[Source data]
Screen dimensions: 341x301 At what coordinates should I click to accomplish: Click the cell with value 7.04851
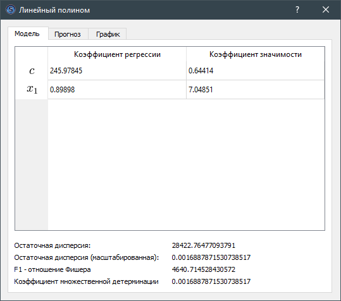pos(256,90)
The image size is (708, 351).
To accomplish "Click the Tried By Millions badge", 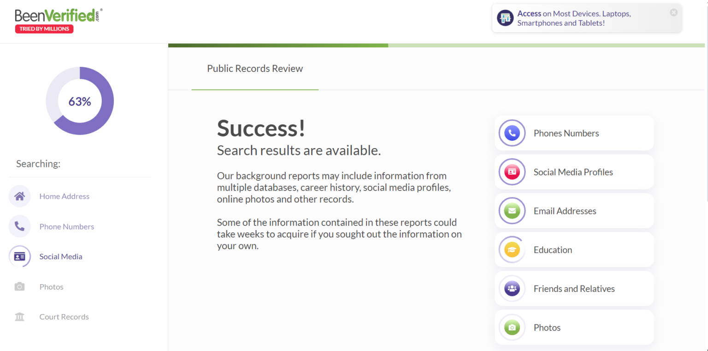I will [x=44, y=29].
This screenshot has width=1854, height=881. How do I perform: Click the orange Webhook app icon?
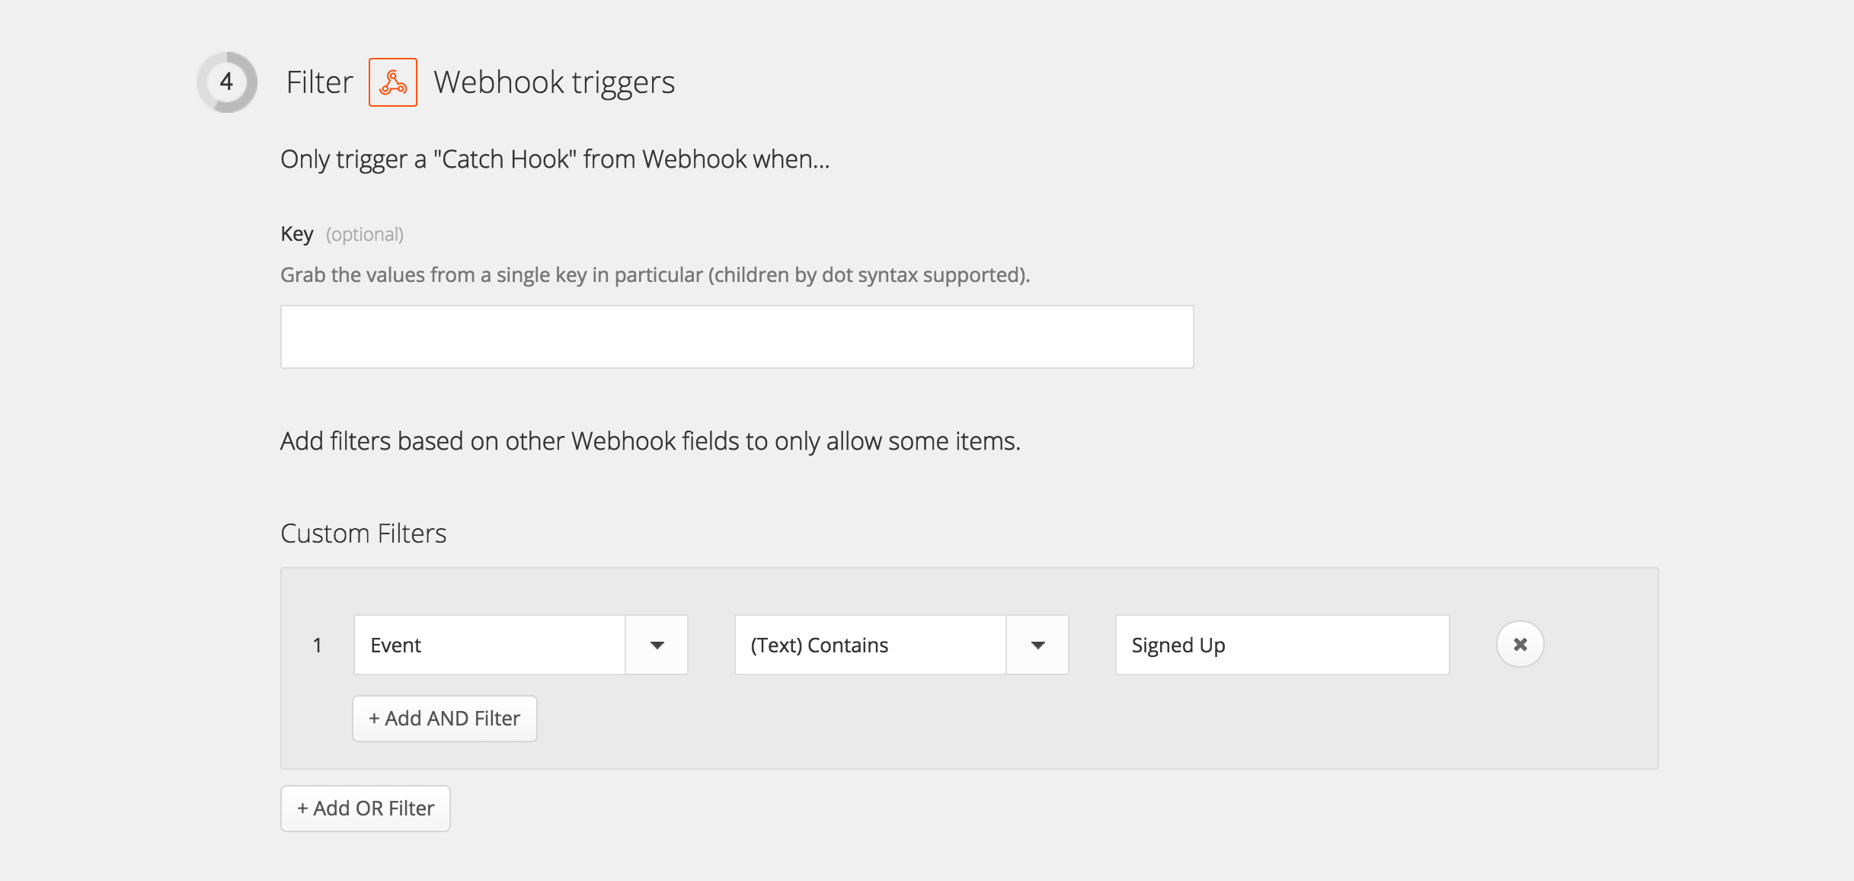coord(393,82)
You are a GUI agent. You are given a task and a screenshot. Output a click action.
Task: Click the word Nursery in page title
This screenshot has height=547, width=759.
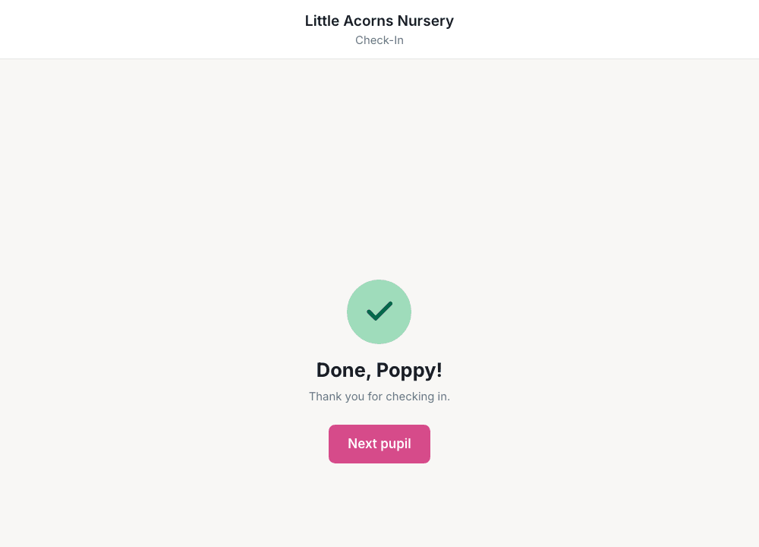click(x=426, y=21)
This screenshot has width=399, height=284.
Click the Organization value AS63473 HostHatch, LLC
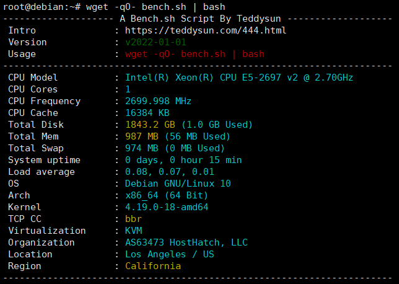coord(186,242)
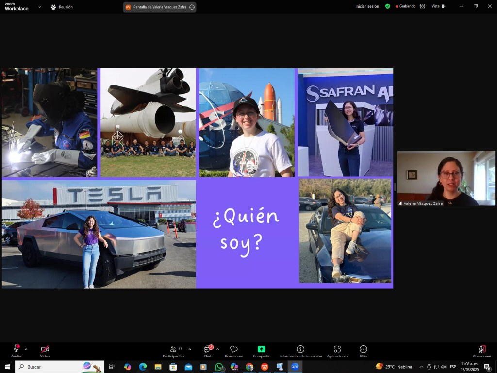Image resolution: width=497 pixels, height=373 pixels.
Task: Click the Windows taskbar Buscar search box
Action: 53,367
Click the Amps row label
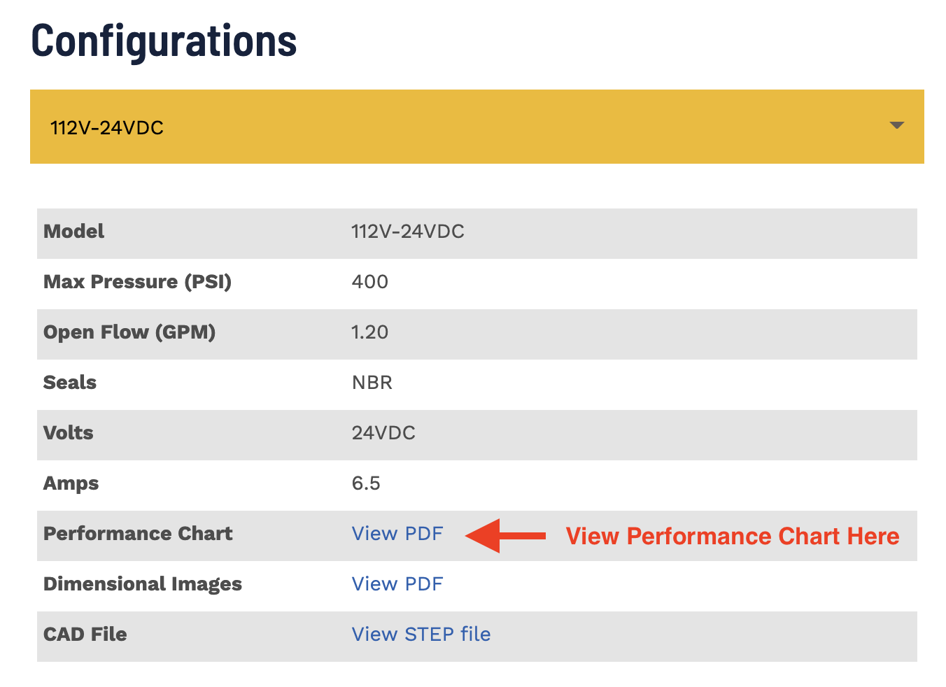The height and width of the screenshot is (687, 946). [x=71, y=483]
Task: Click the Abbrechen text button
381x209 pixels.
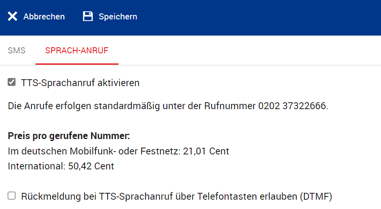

> **Challenge**
Duplicate the part of the records that opens with the line containing "Task: Click the Abbrechen text button" and closes with the final line of the records, including both of these lines, and omit the pictures from your answer.

> **Response**
Task: Click the Abbrechen text button
381x209 pixels.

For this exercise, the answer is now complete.